Study: Intensive Blood Pressure Treatment Could Save Lives

FEBRUARY 15, 2017
Jennifer Barrett, Assistant Editor

About 610,000 Americans die of heart disease every year. The landmark Systolic Blood Pressure Intervention Trial (SPRINT) determined that decreasing blood pressure to less than 120 mmHg compared to 140 mmHg reduced heart attack, stroke, and death. Recently-published data from the National Health and Nutrition Examination Survey confirms the life-saving benefits of SPRINT-based intensive treatment for US adults.1
Researchers from the University of Utah used data from the National Health and Nutrition Examiniation Survey from 1999 to 2006 conducted by the National Center for Health Statistics to focus on about 2000 individuals who met SPRINT eligibility criteria. The researchers used that data to project that SPRINT-based intensive treatment for at-risk patients could potentially save 107,500 lives each year.
“The public health impact of adopting intensive treatment in the right patients is enormous,” Adam Bress, University of Utah assistant professor of population health sciences, said in a news release.2
SPRINT concluded that patients should work to achieve blood pressure lower than 120 mm Hg compared to the previously accepted level of 140 mm Hg. The trial found that implementing the intensive blood pressure regimen could result in a 27% reduction in mortality. To achieve blood pressure of 120 mm Hg or less, patients would likely have to take several medications and visit their health care providers more frequently.

= = = = = = =

→ **Work instructions**
A: In the blood pressure article, which outcomes does SPRINT say were reduced by lowering blood pressure to less than 120 mmHg instead of 140 mmHg? List every one.
B: Copy the blood pressure article word for word, from "About 610,000 Americans" to "lives each year.".
C: Continue the article on intensive blood pressure treatment with a further paragraph that follows its final sentence.

= = = = = = =

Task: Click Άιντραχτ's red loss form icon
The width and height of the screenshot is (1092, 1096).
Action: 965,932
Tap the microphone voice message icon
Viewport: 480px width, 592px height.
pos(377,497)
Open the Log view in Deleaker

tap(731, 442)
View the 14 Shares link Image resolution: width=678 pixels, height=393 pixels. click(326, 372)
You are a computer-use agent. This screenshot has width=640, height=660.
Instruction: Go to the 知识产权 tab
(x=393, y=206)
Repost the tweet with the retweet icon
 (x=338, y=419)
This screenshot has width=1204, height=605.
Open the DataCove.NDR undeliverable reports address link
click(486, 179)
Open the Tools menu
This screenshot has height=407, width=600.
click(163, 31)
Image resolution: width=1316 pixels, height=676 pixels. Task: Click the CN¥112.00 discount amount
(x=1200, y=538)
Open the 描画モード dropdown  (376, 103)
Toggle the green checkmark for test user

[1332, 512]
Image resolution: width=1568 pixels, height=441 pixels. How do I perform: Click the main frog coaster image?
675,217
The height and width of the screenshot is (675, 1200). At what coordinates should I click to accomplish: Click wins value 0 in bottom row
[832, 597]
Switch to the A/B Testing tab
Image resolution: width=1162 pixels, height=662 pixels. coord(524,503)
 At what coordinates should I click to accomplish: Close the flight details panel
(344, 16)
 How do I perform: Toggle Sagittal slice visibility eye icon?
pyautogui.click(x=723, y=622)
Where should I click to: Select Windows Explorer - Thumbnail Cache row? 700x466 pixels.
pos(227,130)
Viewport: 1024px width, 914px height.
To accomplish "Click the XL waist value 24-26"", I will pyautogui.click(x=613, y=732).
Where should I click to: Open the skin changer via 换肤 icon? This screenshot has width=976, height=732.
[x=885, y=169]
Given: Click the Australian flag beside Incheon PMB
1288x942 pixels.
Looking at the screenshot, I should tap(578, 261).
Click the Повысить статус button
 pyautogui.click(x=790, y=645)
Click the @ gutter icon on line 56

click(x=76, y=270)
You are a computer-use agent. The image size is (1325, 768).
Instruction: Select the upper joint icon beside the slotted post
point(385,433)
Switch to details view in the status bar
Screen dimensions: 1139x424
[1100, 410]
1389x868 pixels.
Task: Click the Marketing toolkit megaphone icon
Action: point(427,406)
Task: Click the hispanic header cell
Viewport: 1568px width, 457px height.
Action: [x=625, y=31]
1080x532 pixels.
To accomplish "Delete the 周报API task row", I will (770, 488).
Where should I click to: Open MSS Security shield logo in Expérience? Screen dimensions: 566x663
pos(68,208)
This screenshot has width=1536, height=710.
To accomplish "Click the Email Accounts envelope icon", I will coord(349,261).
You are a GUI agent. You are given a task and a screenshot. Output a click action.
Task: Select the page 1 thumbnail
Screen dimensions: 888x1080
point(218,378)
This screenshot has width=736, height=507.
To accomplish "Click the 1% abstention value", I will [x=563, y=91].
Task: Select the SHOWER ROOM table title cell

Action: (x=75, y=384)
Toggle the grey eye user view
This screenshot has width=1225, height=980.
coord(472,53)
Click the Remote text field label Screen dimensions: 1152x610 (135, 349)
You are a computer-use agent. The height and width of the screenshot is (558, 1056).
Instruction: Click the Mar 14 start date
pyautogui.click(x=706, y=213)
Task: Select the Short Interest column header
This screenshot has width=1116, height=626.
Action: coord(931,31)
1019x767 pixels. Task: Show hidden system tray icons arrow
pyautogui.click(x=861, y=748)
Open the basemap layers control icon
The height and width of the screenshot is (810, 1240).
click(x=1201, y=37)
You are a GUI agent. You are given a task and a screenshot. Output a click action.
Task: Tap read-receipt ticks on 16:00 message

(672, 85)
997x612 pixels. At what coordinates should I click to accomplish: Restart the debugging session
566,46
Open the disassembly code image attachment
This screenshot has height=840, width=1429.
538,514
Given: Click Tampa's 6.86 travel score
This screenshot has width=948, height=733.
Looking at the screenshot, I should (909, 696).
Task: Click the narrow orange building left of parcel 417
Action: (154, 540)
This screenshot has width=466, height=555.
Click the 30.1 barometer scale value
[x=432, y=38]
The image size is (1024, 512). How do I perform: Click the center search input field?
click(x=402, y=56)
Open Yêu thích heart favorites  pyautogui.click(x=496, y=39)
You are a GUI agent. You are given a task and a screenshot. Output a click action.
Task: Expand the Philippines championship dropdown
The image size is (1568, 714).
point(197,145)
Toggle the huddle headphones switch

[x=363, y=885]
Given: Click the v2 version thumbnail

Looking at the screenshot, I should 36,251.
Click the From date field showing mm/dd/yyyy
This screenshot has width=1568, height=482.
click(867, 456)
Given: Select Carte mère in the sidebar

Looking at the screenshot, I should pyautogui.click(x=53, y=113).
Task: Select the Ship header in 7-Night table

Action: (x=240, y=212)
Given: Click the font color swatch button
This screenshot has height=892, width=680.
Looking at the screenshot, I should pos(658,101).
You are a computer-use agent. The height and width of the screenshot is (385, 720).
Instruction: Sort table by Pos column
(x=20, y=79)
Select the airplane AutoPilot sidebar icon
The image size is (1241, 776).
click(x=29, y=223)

= = = = = = =

→ **Exercise responses**
A: heart attack, stroke, death

B:
About 610,000 Americans die of heart disease every year. The landmark Systolic Blood Pressure Intervention Trial (SPRINT) determined that decreasing blood pressure to less than 120 mmHg compared to 140 mmHg reduced heart attack, stroke, and death. Recently-published data from the National Health and Nutrition Examination Survey confirms the life-saving benefits of SPRINT-based intensive treatment for US adults.1
Researchers from the University of Utah used data from the National Health and Nutrition Examiniation Survey from 1999 to 2006 conducted by the National Center for Health Statistics to focus on about 2000 individuals who met SPRINT eligibility criteria. The researchers used that data to project that SPRINT-based intensive treatment for at-risk patients could potentially save 107,500 lives each year.

C:
“The lifetime risk of high blood pressure in the US is about 80%,” Richard Cooper, senior study author, professor and chairman of Public Health Sciences at Loyola University Medical School, said in a news release. “Optimal management is one of the most significant contributions of medical care to patient survival.”
Some experts acknowledge concerns about the implications of reducing blood pressure too much. Cooper added that he believes systolic blood pressure of at least 130 mm Hg would suffice, and that additional blood pressure medications may increase risk for certain low blood pressure, fainting, and acute kidney injury. The authors conclude that weighing the benefits with the risks when choosing intensive treatment is important.
The researchers urged further research that focuses on patients who would benefit most from SPRINT-based treatment and how best to implement the protocol.
  1. Bress AP, Kramer H, Katib AP, et al. Potential deaths averted and serious adverse events incurred from adoption of the SPRINT intensive blood pressure regimen in the US: Projections from NHANES. Circulation. 2017; doi.CIRCULATIONAHA.116.025322. 
  2. Intensive blood pressure control could prevent 100,000 deaths each year [news release]. University of Utah’s website. Accessed Feb. 14, 2017.